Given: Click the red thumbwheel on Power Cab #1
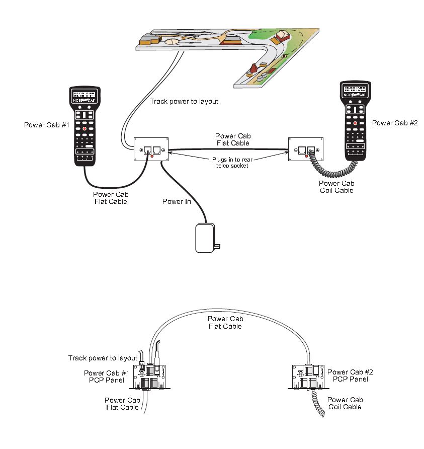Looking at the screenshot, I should click(x=84, y=129).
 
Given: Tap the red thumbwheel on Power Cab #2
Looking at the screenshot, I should click(x=355, y=123).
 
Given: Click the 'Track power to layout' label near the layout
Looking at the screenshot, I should click(x=184, y=101).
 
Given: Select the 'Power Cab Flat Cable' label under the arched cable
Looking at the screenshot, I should click(x=225, y=323).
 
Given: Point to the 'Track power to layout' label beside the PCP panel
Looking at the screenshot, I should click(x=103, y=358).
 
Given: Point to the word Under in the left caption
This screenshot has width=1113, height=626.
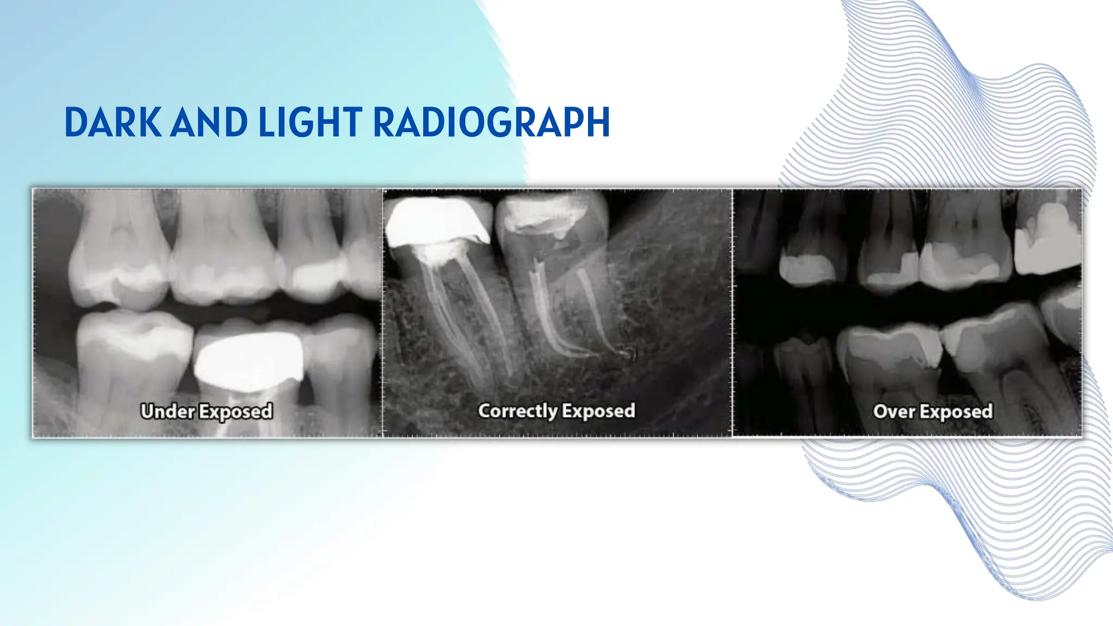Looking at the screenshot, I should (167, 411).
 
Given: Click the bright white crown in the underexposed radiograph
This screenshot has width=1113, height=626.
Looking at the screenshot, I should (249, 358).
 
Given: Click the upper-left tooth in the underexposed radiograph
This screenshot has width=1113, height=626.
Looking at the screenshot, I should (120, 255).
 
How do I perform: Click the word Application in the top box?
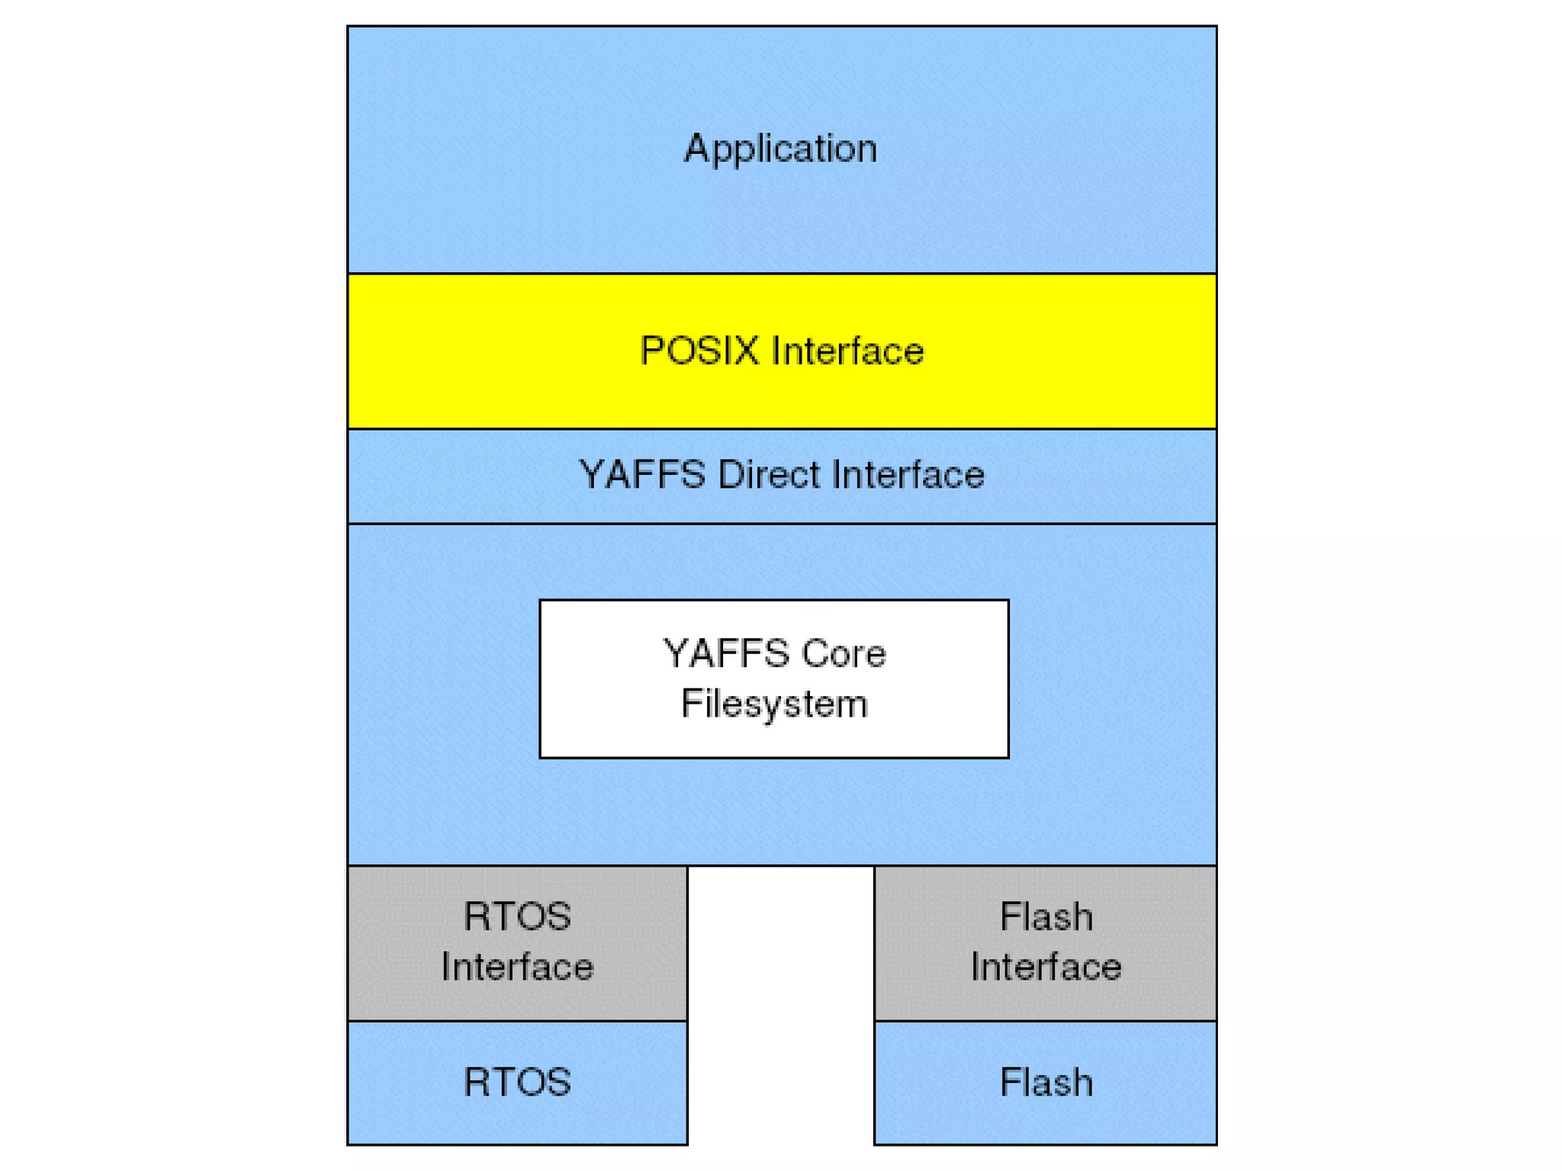tap(780, 149)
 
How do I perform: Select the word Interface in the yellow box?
tap(847, 351)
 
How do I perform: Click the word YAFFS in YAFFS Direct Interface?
tap(642, 475)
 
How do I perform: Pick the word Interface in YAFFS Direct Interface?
tap(908, 475)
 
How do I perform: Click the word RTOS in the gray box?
tap(517, 916)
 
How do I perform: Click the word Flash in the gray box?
tap(1046, 916)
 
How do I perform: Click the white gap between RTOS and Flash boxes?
tap(780, 1006)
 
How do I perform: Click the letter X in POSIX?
tap(747, 351)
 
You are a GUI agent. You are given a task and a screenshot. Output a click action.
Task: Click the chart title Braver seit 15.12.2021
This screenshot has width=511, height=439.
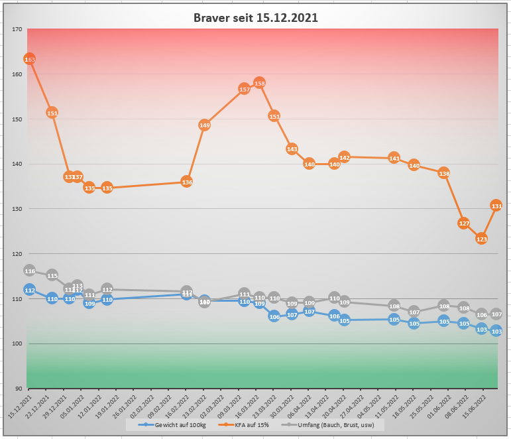pyautogui.click(x=255, y=18)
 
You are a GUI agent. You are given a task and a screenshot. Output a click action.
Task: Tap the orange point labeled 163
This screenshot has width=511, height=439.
pyautogui.click(x=29, y=60)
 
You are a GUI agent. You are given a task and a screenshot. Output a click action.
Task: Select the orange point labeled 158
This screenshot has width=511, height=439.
pyautogui.click(x=260, y=84)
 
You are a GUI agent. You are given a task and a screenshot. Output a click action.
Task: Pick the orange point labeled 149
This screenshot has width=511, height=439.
pyautogui.click(x=205, y=125)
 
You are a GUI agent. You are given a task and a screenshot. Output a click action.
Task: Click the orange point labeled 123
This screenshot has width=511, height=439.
pyautogui.click(x=482, y=239)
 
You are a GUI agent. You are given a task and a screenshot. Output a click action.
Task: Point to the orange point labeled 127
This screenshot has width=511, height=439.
pyautogui.click(x=464, y=223)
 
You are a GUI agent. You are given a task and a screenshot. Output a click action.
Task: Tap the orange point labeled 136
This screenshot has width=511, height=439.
pyautogui.click(x=187, y=182)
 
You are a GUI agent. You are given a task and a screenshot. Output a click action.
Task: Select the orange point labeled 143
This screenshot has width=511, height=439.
pyautogui.click(x=292, y=149)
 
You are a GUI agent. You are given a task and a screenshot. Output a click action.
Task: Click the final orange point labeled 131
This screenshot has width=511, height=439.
pyautogui.click(x=496, y=206)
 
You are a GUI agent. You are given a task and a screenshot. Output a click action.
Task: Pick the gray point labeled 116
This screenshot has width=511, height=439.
pyautogui.click(x=29, y=271)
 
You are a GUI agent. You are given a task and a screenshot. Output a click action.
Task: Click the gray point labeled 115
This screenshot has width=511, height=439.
pyautogui.click(x=52, y=275)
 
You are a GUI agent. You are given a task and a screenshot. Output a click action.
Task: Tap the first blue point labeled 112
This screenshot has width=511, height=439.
pyautogui.click(x=29, y=290)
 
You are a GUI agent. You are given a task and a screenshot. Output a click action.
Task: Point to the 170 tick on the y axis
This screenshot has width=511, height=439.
pyautogui.click(x=17, y=29)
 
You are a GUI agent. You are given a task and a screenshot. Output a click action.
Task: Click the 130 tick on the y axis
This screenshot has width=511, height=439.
pyautogui.click(x=17, y=209)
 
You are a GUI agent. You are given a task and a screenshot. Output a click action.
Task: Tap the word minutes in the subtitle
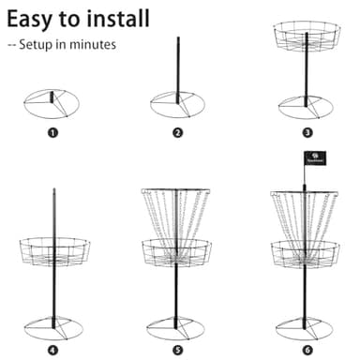click(x=94, y=44)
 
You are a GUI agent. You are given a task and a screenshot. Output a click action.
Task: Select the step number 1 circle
click(x=52, y=132)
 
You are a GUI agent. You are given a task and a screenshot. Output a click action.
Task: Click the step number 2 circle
click(x=177, y=132)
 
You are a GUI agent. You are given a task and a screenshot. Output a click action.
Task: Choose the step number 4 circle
click(x=52, y=351)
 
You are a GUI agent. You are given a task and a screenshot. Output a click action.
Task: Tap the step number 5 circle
click(x=177, y=351)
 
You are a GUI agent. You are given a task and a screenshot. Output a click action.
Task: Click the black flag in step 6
click(x=314, y=159)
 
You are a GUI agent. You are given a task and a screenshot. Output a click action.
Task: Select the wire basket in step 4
click(x=53, y=251)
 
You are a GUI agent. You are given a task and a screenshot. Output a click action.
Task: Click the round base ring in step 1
click(x=52, y=102)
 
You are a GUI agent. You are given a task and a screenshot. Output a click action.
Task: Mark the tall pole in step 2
click(x=177, y=66)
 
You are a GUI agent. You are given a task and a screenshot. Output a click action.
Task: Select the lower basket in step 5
click(x=177, y=252)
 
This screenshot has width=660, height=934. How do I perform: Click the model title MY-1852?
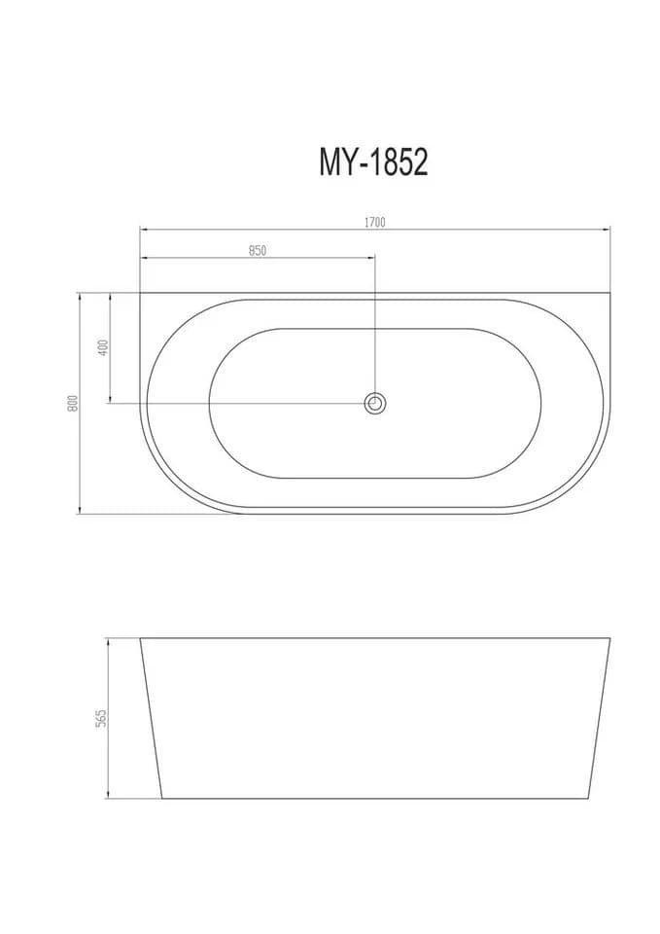pyautogui.click(x=374, y=162)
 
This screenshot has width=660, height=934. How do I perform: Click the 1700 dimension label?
pyautogui.click(x=375, y=222)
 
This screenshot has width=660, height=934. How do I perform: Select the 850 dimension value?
pyautogui.click(x=257, y=251)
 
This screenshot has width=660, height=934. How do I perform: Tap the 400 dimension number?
pyautogui.click(x=104, y=347)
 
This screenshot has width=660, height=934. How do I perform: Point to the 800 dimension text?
pyautogui.click(x=73, y=403)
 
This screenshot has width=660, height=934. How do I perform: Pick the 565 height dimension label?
pyautogui.click(x=101, y=718)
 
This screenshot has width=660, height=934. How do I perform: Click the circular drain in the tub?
pyautogui.click(x=375, y=403)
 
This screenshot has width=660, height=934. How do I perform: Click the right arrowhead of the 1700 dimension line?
pyautogui.click(x=608, y=228)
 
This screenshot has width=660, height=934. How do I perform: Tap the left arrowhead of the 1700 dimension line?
pyautogui.click(x=143, y=228)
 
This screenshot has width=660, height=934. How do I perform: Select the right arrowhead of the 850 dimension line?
pyautogui.click(x=372, y=257)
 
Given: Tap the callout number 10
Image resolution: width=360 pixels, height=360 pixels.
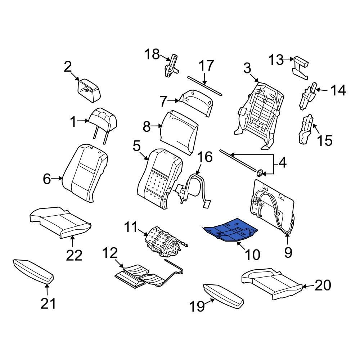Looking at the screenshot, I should point(252,255).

**PROBLEM DETAILS**
Please output the rows again exactly, starting with the line that contains "How do I perform: Pick the word" and going on through the line that contains "pyautogui.click(x=464, y=223)", both included. Leave the pictures out of your answer.

**THE SOLUTION**
How do I perform: Pick the word Interface in YAFFS Direct Interface?
tap(908, 475)
 
How do I perform: Click the word RTOS in the gray box?
tap(517, 916)
 
How do I perform: Click the word Flash in the gray box?
tap(1046, 916)
 
How do I perform: Click the white gap between RTOS and Flash boxes?
tap(780, 1006)
 
How do I perform: Click the letter X in POSIX?
tap(747, 351)
 
You are a GUI agent. You are given a task and a screenshot. Output a click action.
Task: Click the chart title Braver seit 15.12.2021
This screenshot has width=511, height=439.
pyautogui.click(x=255, y=18)
 
You are a GUI agent. You are given a task and a screenshot. Output a click action.
Task: Tap the orange point labeled 163
This screenshot has width=511, height=439.
pyautogui.click(x=29, y=60)
 
You are a GUI agent. You are given a task and a screenshot. Output a click action.
Task: Select the orange point labeled 158
This screenshot has width=511, height=439.
pyautogui.click(x=260, y=84)
 
You are a GUI agent. You are given a task and a screenshot. Output a click action.
Task: Pick the orange point labeled 149
This screenshot has width=511, height=439.
pyautogui.click(x=205, y=125)
 
You are a GUI agent. You are given a task and a screenshot. Output a click action.
Task: Click the orange point labeled 123
This screenshot has width=511, height=439.
pyautogui.click(x=482, y=239)
 
You are a GUI agent. You are given a task and a screenshot. Output a click action.
Task: Point to the orange point labeled 127
This screenshot has width=511, height=439.
pyautogui.click(x=464, y=223)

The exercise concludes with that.